Oui, mais la Turquie est toujours membre de l'alliance. Il nous faut, sur ce sujet, une grande explication. Tant qu'elle n'aura pas lieu, régneront le doute ou la contradiction permanente. C'est une des raisons qui ont conduit le Président de la République à demander, à Londres, une véritable réflexion stratégique de l'OTAN sur ce qui fait le coeur de l'Alliance atlantique. Ces ambiguïtés ne peuvent perdurer. On ne sait plus si la Turquie est dans l'alliance, hors de l'alliance ou à côté de celle-ci. Je veux le dire avec beaucoup de force : il faudra parler avec les Turcs, au vu de l'ensemble des contentieux que nous entretenons, et tout mettre sur la table. Cette position nous permettra d'être fermes lors des échéances à venir.
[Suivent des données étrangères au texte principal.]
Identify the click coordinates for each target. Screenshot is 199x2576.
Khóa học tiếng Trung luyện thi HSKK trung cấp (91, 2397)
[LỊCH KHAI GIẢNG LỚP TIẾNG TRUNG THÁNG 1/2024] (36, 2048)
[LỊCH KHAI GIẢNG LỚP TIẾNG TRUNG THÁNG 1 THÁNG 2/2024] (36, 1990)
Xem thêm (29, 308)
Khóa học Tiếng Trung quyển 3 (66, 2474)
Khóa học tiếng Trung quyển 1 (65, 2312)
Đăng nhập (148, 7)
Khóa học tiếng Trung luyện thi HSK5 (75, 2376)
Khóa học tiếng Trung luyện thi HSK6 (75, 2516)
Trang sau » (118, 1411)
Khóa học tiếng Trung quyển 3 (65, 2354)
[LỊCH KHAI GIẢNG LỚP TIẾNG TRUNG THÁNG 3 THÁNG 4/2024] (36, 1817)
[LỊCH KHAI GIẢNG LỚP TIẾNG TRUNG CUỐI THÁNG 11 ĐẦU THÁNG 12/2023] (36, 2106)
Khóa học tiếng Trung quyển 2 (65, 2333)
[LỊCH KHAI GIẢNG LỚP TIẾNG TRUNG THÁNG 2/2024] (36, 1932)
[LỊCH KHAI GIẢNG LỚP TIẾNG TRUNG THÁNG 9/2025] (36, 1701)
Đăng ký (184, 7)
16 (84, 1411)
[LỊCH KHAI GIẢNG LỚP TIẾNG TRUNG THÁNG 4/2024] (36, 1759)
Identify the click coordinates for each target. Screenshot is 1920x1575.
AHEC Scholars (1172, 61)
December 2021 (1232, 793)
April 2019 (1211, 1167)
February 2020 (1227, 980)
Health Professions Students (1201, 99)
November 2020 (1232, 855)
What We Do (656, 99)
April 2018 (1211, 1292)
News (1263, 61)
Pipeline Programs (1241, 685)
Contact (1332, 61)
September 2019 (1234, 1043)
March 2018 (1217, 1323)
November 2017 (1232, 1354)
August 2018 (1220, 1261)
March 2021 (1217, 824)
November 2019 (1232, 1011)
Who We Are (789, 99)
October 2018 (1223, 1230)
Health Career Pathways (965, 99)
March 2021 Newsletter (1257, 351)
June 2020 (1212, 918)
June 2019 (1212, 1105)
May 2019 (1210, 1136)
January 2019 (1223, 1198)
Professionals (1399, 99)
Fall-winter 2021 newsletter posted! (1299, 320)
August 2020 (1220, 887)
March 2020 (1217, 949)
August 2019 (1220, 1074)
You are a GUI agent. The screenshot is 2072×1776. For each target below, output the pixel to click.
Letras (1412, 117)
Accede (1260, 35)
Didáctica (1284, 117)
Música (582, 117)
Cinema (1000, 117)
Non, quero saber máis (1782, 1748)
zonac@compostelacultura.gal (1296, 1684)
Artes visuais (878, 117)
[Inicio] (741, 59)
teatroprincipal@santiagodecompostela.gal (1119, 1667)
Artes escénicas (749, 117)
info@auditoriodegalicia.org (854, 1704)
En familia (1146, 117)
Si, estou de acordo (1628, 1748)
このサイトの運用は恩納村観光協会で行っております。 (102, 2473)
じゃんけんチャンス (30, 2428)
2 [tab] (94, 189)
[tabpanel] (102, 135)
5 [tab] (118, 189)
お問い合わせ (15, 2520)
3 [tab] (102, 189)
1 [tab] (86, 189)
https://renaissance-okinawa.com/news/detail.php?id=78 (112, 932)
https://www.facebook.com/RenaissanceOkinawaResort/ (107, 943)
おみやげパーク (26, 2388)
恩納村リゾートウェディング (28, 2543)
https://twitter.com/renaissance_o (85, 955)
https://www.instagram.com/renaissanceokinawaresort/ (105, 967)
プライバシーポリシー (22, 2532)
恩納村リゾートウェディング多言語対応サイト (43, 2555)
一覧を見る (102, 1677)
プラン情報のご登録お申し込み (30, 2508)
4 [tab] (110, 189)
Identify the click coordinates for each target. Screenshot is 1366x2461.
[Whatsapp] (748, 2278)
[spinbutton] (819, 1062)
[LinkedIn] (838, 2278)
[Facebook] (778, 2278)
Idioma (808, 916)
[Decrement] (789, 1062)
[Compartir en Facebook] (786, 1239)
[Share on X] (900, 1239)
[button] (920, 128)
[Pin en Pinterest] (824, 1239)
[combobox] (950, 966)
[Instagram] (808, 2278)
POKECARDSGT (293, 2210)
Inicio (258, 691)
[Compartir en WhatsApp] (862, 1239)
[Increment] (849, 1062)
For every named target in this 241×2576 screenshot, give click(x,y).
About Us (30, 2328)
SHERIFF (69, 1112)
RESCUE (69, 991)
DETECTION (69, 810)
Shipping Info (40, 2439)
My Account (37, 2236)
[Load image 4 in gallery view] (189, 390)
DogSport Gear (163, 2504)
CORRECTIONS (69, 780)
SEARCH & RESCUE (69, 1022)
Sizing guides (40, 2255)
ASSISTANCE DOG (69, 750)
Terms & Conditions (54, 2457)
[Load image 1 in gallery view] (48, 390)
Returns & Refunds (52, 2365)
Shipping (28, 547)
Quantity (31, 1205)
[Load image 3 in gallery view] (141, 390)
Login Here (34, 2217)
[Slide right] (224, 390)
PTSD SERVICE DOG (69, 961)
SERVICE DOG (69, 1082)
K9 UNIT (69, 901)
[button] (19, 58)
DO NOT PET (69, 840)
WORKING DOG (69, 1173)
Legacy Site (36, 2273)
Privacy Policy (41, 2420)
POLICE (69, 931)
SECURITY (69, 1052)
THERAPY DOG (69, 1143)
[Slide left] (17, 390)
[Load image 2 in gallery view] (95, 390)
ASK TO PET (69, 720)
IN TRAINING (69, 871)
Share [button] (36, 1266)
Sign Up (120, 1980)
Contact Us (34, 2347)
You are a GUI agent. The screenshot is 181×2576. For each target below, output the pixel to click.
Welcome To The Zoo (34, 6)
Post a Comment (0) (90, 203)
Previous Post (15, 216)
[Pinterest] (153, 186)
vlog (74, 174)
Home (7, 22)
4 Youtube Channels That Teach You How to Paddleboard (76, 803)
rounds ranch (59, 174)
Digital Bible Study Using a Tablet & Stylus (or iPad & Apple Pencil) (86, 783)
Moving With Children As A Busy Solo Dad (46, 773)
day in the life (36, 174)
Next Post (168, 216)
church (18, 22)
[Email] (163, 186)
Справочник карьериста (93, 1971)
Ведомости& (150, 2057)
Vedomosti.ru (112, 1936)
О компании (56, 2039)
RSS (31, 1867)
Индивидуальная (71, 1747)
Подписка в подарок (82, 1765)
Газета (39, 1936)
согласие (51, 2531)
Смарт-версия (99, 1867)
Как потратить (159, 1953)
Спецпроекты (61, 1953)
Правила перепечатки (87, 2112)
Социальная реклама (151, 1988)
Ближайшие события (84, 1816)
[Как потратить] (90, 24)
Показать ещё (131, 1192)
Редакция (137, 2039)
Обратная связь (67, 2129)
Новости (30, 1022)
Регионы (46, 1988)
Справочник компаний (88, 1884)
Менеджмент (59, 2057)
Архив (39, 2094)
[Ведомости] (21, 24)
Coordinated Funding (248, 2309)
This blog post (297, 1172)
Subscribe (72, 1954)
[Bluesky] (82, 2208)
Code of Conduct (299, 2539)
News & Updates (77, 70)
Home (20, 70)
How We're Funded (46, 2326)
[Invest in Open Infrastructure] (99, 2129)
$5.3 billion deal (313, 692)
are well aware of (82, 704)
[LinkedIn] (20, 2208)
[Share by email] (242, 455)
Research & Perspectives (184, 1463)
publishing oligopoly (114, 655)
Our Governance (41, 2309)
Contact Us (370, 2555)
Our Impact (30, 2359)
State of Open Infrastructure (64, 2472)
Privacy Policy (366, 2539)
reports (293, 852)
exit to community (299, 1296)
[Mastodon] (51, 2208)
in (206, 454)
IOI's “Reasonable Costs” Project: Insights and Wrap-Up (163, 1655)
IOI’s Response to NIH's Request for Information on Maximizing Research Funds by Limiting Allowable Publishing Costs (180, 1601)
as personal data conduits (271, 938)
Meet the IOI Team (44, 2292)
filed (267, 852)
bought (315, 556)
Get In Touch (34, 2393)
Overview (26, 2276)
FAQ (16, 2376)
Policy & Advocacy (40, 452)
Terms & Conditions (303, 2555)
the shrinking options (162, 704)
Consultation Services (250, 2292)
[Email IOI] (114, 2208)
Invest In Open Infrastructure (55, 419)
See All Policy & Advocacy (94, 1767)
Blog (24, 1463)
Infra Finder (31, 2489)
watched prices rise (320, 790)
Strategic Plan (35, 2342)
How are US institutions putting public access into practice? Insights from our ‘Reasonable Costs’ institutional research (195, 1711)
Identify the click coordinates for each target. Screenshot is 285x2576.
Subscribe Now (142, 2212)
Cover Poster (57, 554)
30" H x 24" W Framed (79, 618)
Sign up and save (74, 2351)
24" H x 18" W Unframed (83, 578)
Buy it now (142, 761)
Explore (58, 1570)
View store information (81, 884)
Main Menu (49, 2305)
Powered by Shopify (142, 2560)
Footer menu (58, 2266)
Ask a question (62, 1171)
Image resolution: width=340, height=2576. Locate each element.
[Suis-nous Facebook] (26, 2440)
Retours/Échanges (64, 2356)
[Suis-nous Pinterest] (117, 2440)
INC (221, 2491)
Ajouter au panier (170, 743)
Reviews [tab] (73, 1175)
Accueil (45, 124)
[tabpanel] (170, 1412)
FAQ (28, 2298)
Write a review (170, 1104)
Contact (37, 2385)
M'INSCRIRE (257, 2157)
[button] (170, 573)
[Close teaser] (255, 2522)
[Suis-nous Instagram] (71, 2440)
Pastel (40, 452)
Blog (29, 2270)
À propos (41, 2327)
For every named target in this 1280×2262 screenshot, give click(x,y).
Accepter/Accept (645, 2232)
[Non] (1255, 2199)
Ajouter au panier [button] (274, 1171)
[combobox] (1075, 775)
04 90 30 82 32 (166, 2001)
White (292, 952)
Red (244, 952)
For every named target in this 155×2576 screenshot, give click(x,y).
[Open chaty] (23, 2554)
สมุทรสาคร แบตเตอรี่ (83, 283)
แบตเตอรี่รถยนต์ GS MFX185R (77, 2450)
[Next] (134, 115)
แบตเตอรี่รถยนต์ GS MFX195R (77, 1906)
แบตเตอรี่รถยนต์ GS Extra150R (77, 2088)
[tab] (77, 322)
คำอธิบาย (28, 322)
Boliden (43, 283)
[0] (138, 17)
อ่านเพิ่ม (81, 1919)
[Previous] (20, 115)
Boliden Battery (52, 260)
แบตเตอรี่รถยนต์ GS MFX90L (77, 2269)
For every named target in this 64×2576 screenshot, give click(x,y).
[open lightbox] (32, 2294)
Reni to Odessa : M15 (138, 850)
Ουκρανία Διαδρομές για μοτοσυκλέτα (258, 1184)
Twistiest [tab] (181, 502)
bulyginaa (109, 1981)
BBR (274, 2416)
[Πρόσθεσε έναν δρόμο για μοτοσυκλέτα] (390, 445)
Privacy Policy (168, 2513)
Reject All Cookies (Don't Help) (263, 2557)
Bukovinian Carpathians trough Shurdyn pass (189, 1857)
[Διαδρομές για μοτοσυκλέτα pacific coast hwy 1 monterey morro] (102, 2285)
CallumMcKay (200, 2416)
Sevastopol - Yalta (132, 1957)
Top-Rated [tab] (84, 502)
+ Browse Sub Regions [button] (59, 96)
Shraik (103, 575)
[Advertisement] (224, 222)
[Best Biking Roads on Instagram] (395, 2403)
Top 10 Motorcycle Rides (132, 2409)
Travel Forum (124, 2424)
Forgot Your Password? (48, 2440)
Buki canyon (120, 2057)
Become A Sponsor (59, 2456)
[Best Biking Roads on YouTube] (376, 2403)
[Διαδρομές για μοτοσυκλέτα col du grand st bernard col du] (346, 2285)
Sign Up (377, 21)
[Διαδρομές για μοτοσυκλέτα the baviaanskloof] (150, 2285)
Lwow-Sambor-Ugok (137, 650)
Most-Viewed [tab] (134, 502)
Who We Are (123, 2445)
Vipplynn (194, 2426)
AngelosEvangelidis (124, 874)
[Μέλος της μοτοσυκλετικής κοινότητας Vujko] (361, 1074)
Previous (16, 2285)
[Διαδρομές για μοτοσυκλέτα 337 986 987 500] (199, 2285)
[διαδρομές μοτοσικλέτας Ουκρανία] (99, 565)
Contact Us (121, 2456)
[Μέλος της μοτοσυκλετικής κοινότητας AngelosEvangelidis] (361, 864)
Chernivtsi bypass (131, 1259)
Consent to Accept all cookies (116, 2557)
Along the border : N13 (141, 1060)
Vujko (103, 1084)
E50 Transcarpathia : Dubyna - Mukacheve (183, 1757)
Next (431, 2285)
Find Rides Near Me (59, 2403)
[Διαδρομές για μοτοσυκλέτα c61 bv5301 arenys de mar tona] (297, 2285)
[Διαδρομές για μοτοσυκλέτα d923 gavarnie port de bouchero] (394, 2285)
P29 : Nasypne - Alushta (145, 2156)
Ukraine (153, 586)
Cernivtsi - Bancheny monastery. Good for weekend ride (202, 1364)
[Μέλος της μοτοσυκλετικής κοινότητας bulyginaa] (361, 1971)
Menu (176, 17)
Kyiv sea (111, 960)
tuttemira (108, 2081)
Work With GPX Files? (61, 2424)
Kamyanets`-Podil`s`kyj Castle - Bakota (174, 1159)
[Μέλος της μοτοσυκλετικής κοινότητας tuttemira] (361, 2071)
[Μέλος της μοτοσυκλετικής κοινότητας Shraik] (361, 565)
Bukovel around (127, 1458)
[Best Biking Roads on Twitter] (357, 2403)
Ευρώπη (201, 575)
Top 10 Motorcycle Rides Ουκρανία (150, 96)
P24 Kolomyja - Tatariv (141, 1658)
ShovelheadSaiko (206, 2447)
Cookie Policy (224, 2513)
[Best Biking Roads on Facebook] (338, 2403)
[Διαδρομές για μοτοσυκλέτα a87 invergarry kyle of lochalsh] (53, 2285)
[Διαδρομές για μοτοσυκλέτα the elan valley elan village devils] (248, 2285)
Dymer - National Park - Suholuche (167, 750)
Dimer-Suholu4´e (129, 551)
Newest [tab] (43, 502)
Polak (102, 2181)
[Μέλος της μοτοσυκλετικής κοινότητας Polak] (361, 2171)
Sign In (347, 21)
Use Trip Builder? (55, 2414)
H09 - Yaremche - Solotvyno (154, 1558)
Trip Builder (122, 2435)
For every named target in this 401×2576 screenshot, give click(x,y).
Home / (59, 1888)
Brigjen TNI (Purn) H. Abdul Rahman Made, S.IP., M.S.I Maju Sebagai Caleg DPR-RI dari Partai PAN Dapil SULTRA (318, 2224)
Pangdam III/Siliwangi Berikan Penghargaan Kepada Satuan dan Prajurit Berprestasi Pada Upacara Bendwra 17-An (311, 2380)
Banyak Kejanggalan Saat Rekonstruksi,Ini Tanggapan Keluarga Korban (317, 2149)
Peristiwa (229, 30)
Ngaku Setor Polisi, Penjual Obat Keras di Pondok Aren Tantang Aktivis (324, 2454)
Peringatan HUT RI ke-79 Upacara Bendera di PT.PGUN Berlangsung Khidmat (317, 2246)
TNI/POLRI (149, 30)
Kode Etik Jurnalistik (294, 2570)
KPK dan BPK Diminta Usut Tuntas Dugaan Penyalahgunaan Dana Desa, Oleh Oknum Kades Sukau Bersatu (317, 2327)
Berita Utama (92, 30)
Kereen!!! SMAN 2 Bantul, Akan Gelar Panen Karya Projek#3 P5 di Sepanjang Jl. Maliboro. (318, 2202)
Monsieur Bourlanges, vous avez évoqué, à juste titre, le cynisme qui est à l'oeuvre : nous vivons en effet au milieu d'acteurs cyniques. Il faut avoir un jugement acéré, car chacun a ses raisons pour justifier des actes inqualifiables. Vous demandez comment des avions syriens peuvent effectuer des bombardements alors que les Russes ont la maîtrise du ciel. Des bombardements turcs et syriens ont lieu sur la zone, alors que le ciel fait l'objet d'un accord de « déconfliction » conclu par les Russes. Je crois nécessaire d'être pragmatique pour sortir de la crise de la meilleure façon possible.

Je ne formulerai pas d'hypothèse quant à la position qu'adopteront les Européens, puisqu'une réunion se tient aujourd'hui à Ankara et que les présidents Erdogan et Poutine se réuniront demain. Notre posture politique de fond, au sujet de la crise syrienne, consiste à revenir à l'accord de Sotchi, à respecter le cessez-le-feu, à favoriser l'accélération du processus politique – il n'y aura de règlement de la crise syrienne que de cette façon. Un comité constitutionnel doit élaborer des modifications à la constitution syrienne, ce qui permettra la tenue d'élections libres, auxquelles tous les Syriens pourront participer, en particulier les déplacés, voire les réfugiés. La création du comité constitutionnel a demandé un an ; il a fallu deux mois pour s'accorder sur six noms – et un mois pour un seul nom –, sachant que cet organe sera composé de près de 150 personnes. C'est une longue entreprise, mais il n'y a pas d'autre possibilité. Il importe de respecter la résolution 2254 du Conseil de sécurité des Nations unies, qui intègre ce processus. Voilà la feuille de route de sortie de crise, qui n'est, pour l'heure, pas respectée, mais qu'il faut conserver.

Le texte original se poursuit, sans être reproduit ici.